We’re in search of a birthday present for my oldest daughter — a single present, that’s all I’m looking for — and we go into only one store. At the register, the owner tells me how happy she is to see people; the city has been a ghost town for the last week.

In the downtown’s heart, we pass empty storefronts. I’ve never seen so many vacancies in Montpelier before. On one main corner, my daughter notices the bakery where I once bought her chocolate chip cookies is locked, too.

Where I can’t bear to pass by is the library, the beautiful stone building where a year ago I often spread out my laptop and papers and worked for hours.
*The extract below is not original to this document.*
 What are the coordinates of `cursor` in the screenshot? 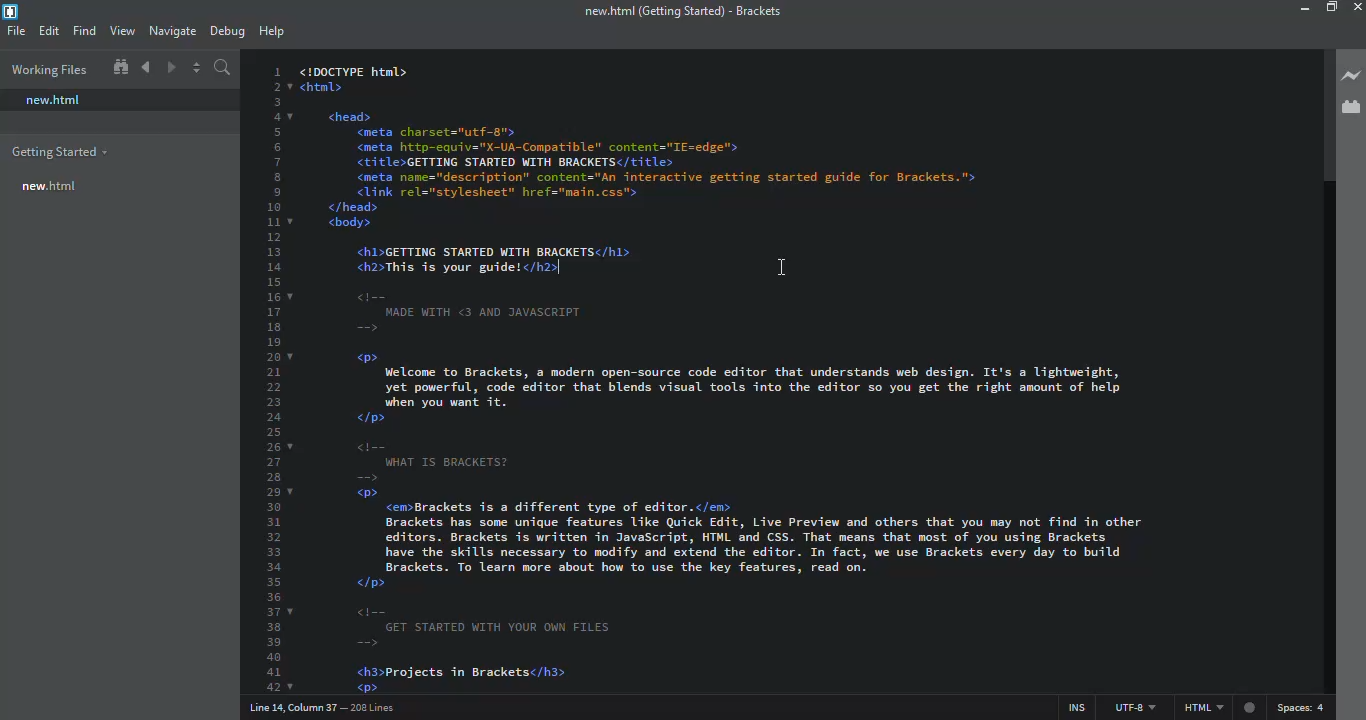 It's located at (783, 269). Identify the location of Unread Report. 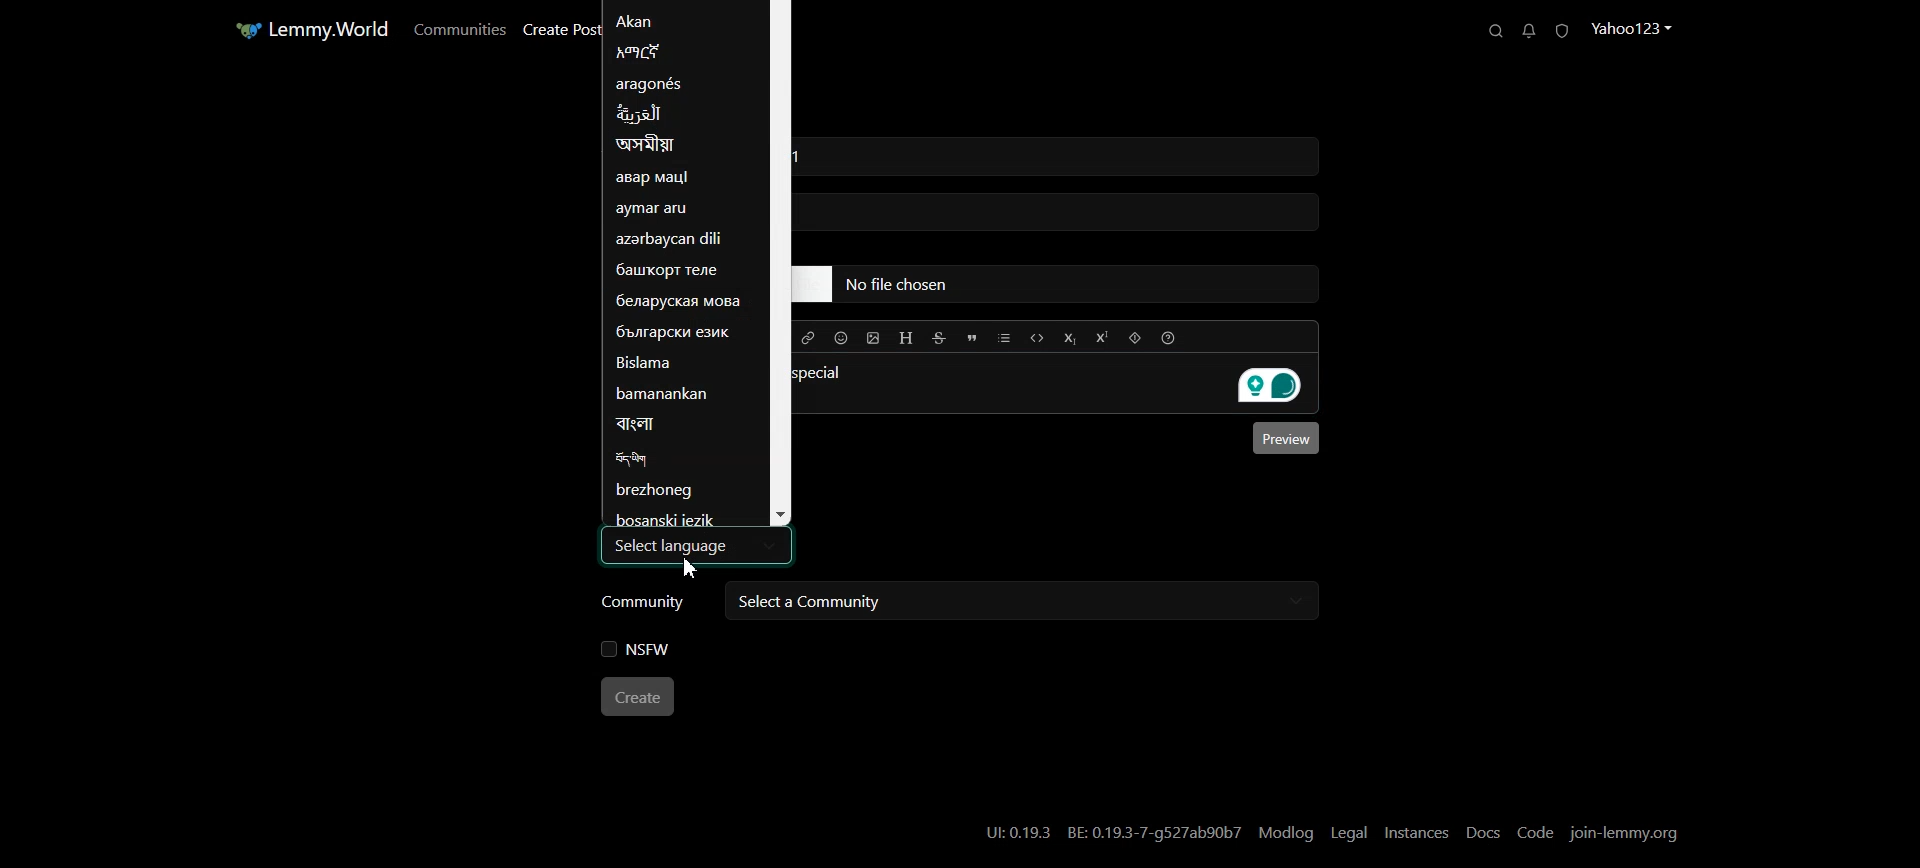
(1567, 30).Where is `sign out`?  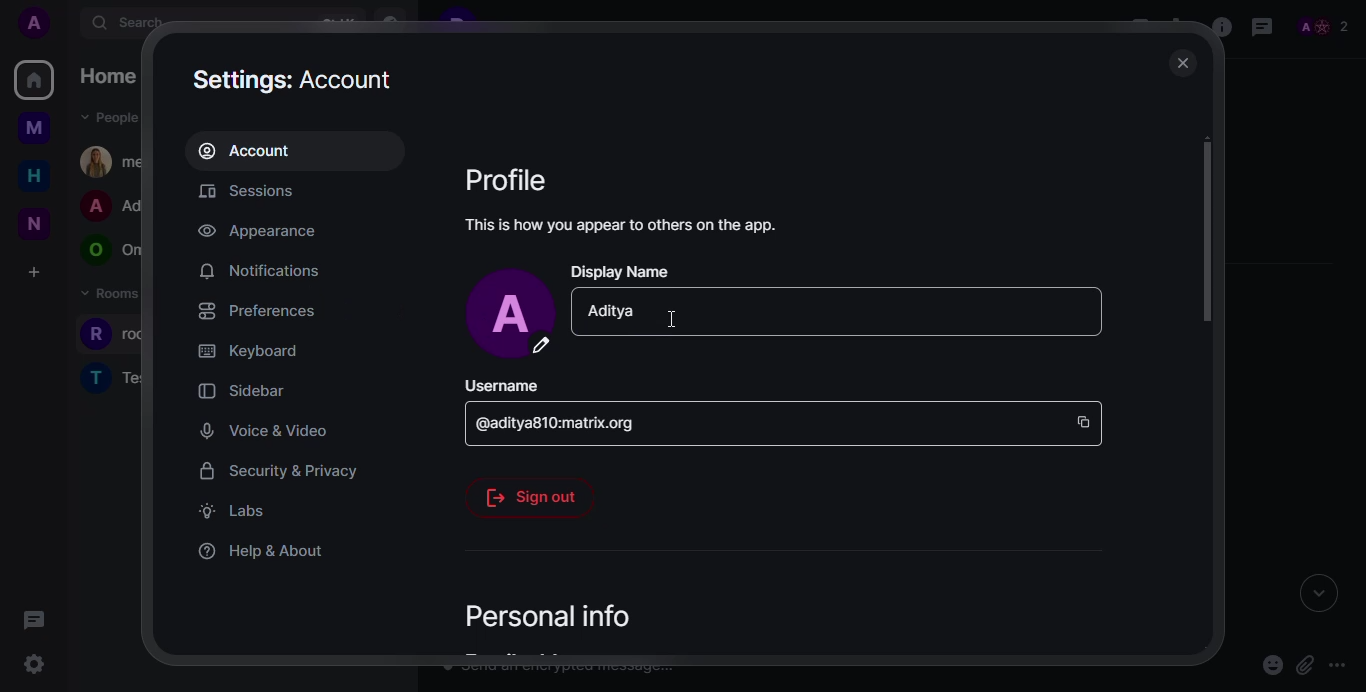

In the large reading room, the well-heeled snapped on lamps and read and wrote. There was a couple who always appeared who seemed to be gambling online. The homeless and college students filled chairs. After school, children ran through.

At my daughter’s request, we walk through Hubbard Park in the cold and up the stone tower to see the city surrounded by mountains.

When we walk down the snowy steps, a mother and her daughter are sitting on the tower’s stone floor. There’s only openings for windows and doors, and the girl is crying with cold. The mother struggles to tie an icy lace on the girl’s ski boot.

Been there, I think, done that.

I no longer have the keys to my own car. My daughter drives past the state house where no one is out. Not a single person on the granite steps. Driving home, she suddenly says, The good thing about living in Vermont is spring. Even if winter seems forever, there’s always spring.

[Kintsugi], the Japanese method of repairing broken pottery [uses] gold to bind the pieces together. In this way, the break becomes what is beautiful, what is valued. It is a way to embrace the flaw, the imperfect. In place of the break, there is now a vein of gold.